According to the Chicago Defender, Blacks in Green, which aims to build self-sustaining African American communities, and residential solar electricity company Sunrun, will partner to offer solar power systems to Southside Chicago homeowners. The organizations will also create clean energy jobs in the area, whose population of more than 750,000 people is more than 90% black. Sunrun has promised to recruit trainees from the Blacks in Green network.
This effort will help address an ongoing issue with minority underrepresentation. Senior-level employees in the solar energy industry are 80% male and 88% white, according to the 2019 U.S. Solar Industry Diversity Study, a survey of almost 800 solar employers and workers that was released in May. Black workers comprise just 7.6% of the industry, according to the study, though they represent 13% of the overall U.S. workforce.
Lacking diversity may have consequences. For example, six black former employees of New Jersey-based Momentum Solar recently filed a lawsuit alleging the company fired them after they complained that managers subjected them to racist taunts and paid them less than their white coworkers.
Nathanael Greene, a senior renewable energy policy advocate at the Natural Resources Defense Council, said that renewables growth will depend on the industry’s efforts to be inclusive.
“To get to 100% renewables, everyone has to have access to wind and solar, and other renewables,” Greene told Karma. “That means making sure that they’re not just available in the suburbs for people with lots of money. We need to focus on policies that make renewables accessible to people who live in cities and for people with low and moderate income.”
Solar in the Nation’s Capital
A number of renewable energy companies have already made progress in connecting with underserved communities.
Consider GRID Alternatives, an 18-year-old company that provides solar power and jobs to areas in California, Colorado and the Mid-Atlantic region, and to tribal communities nationwide. The company also has an international program serving Nicaragua, Nepal and Mexico.
Among its recent projects, GRID Alternatives is participating in Solar Works DC, which aims to provide solar electricity to 100,000 low-income households in the nation’s capital and to cut their energy bills by 50% by 2032. The company is also paying workers to learn to install solar panels in low-income neighborhoods.
Meanwhile, Sunrun has been increasingly active in building ties to minority markets.
In April, the company teamed with GRID Alternatives to support a renewable power project managed by the NAACP. The project will install solar panels at 10 community centers and 20 homes for low-income people. It will also provide job training for 100 people.
The Chicago Southside initiative is further evidence of this commitment.
“Communities of color contribute the least yet suffer first and worst from the harms of global warming,” Naomi Davis, president and founder of Blacks in Green, told the Chicago Defender. “Our partnership with Sunrun is key to our ‘Sustainable South Side’ commitment — forging a path to 100% employment for our neighbors via the new green economy by 2025.”

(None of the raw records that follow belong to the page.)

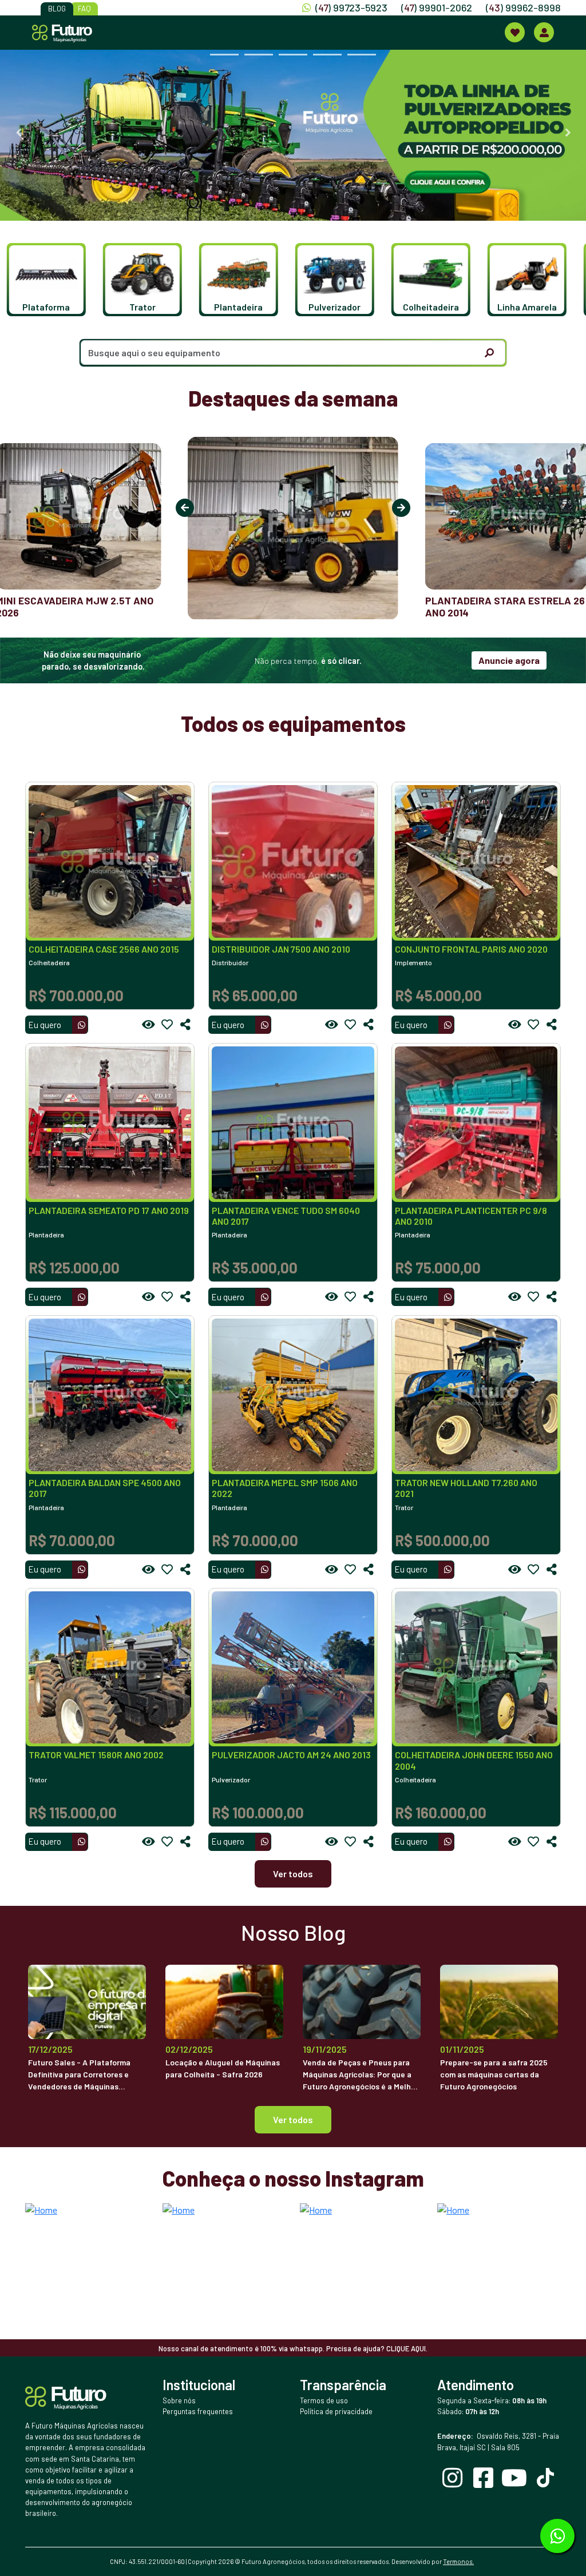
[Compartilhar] (185, 1025)
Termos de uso (324, 2400)
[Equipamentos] (515, 32)
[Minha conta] (544, 32)
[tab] (224, 54)
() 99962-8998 (523, 7)
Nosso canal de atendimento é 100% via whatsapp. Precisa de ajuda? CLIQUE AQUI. (293, 2348)
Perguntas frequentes (198, 2411)
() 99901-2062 (436, 7)
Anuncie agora (509, 660)
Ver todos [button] (293, 2119)
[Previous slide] (18, 133)
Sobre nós (179, 2400)
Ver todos (293, 1873)
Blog (57, 8)
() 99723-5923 (351, 7)
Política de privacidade (336, 2411)
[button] (52, 279)
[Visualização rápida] (149, 1025)
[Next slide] (568, 133)
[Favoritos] (167, 1025)
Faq (84, 8)
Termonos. (458, 2561)
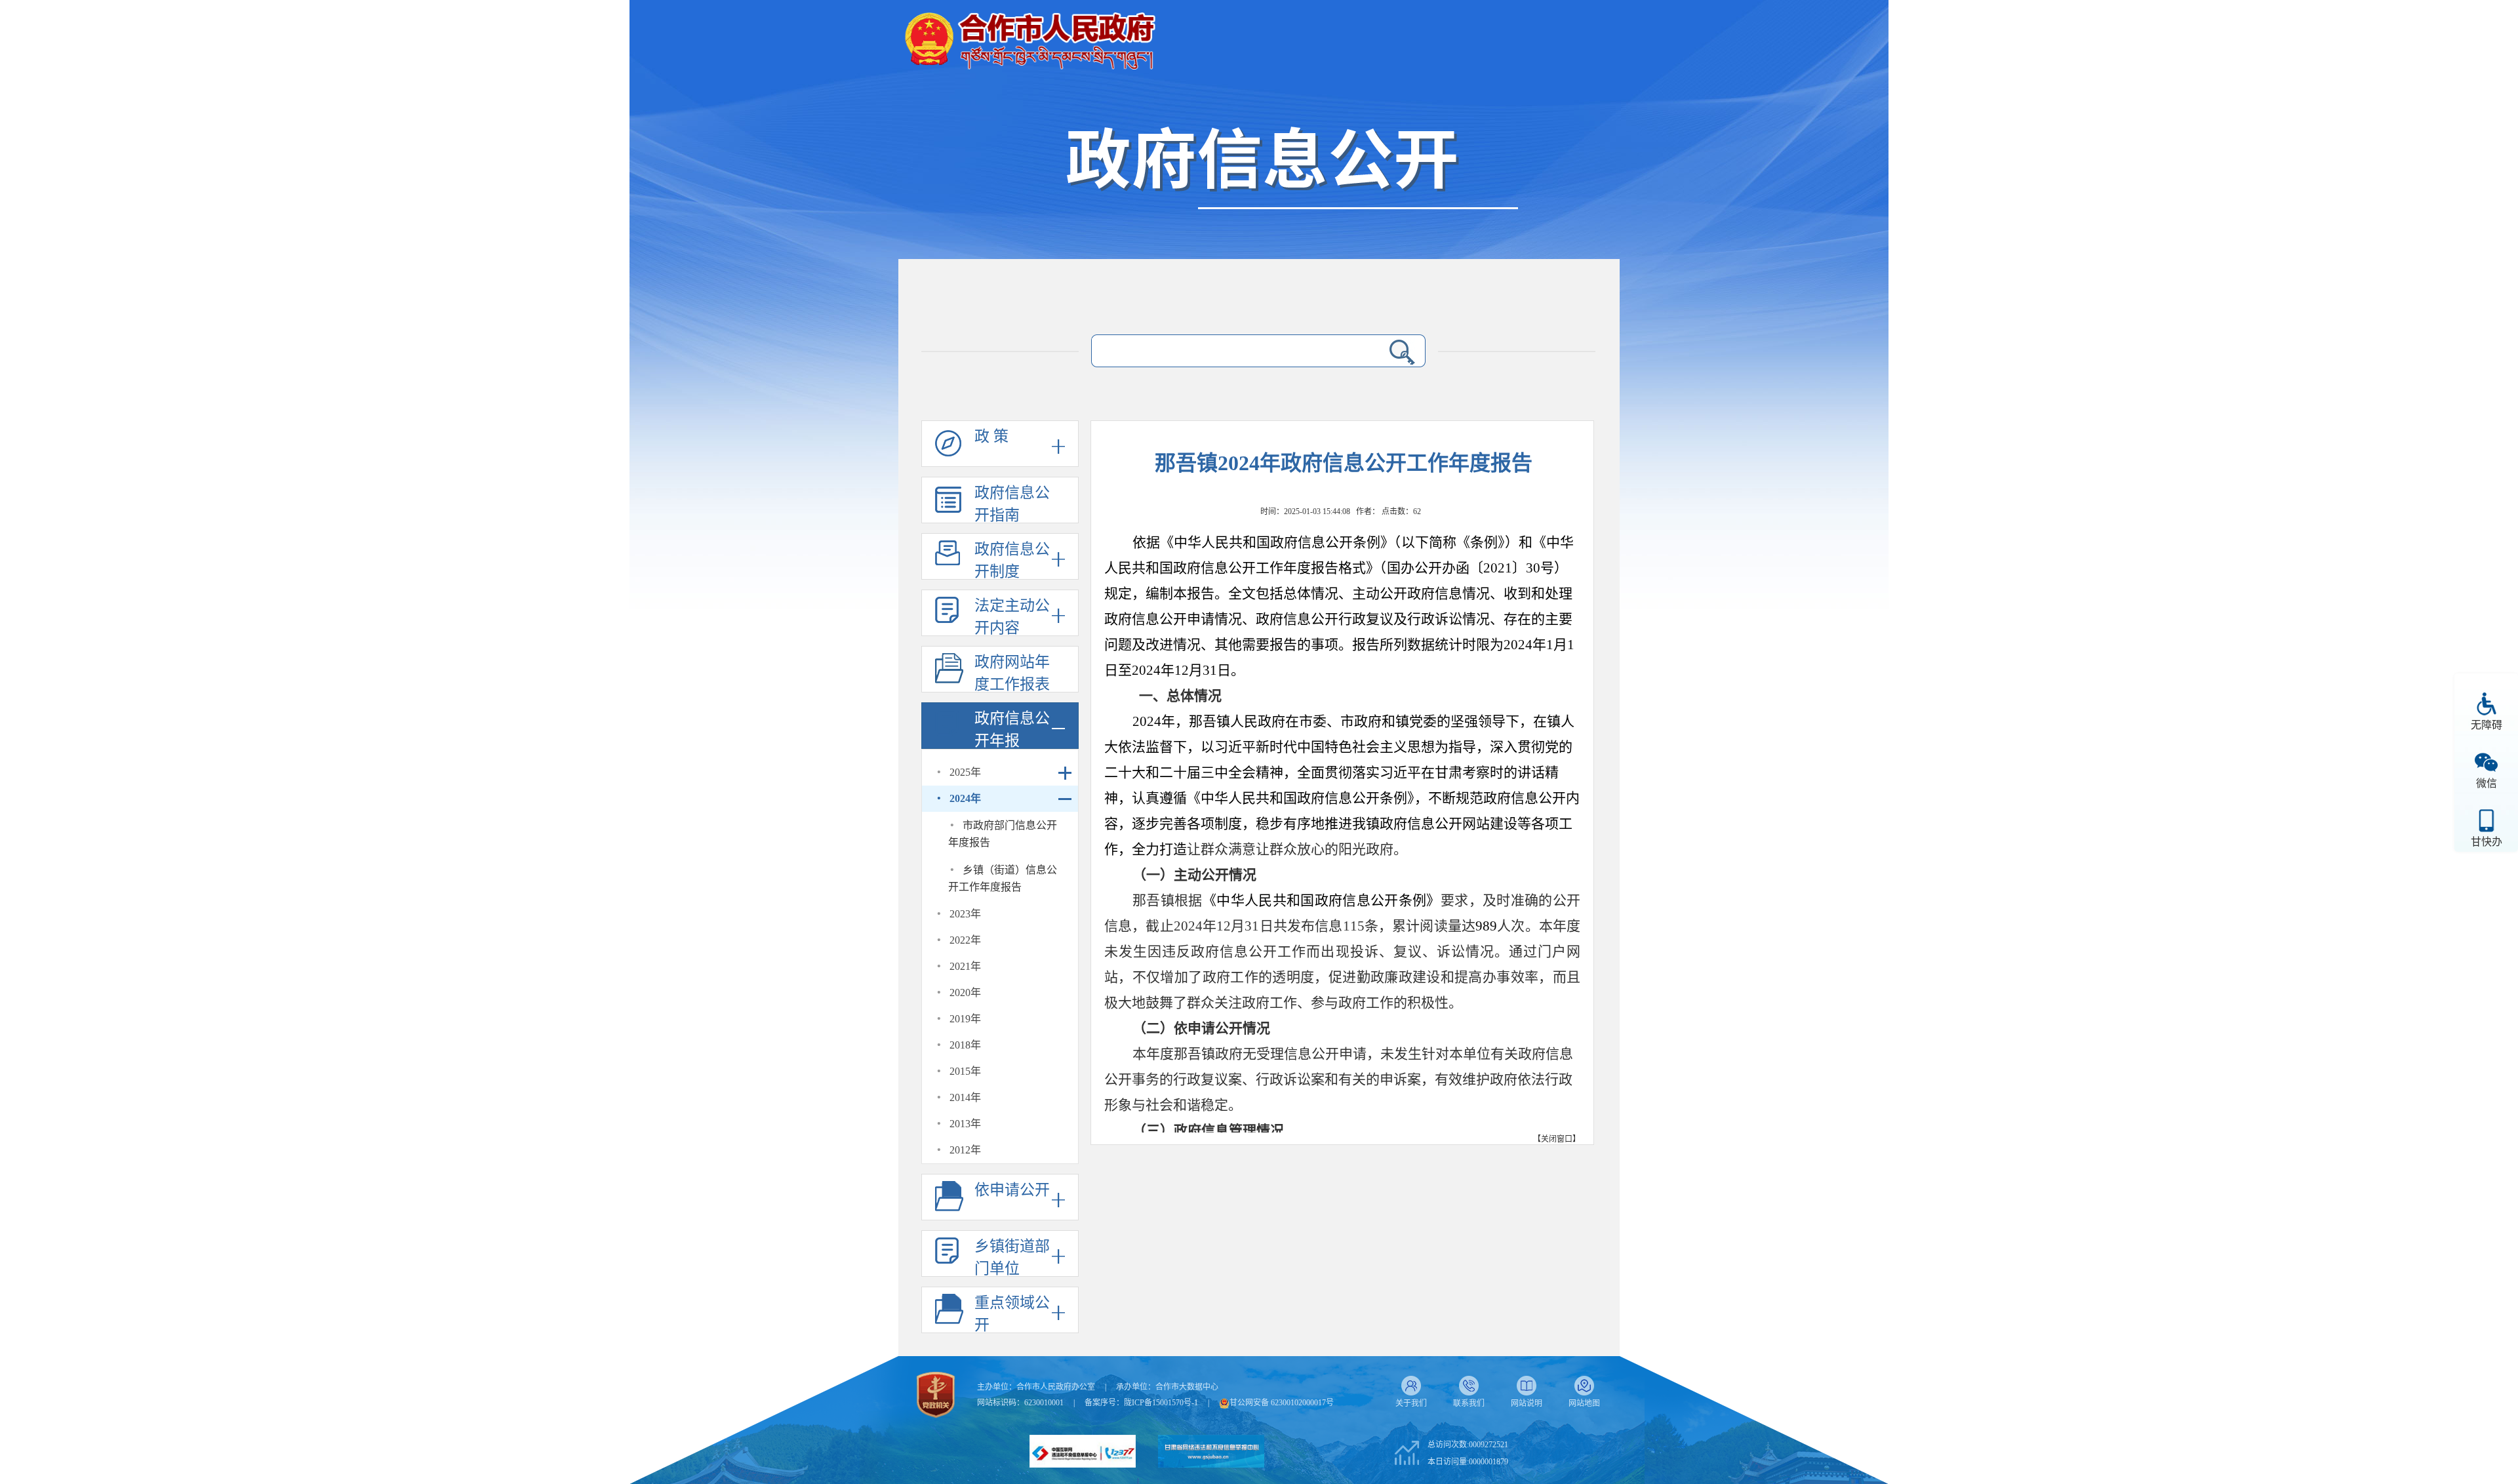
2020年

The solar industry’s efforts to diversify may receive additional support now that The Solar Energy Industries Association and The Solar Foundation have released the 2019 Diversity Best Practices Guide for the Solar Industry. The report offers suggestions for building and sustaining a diverse and inclusive culture. Its recommendations call for changes to the way that companies recruit, interview, hire and retain their workforces.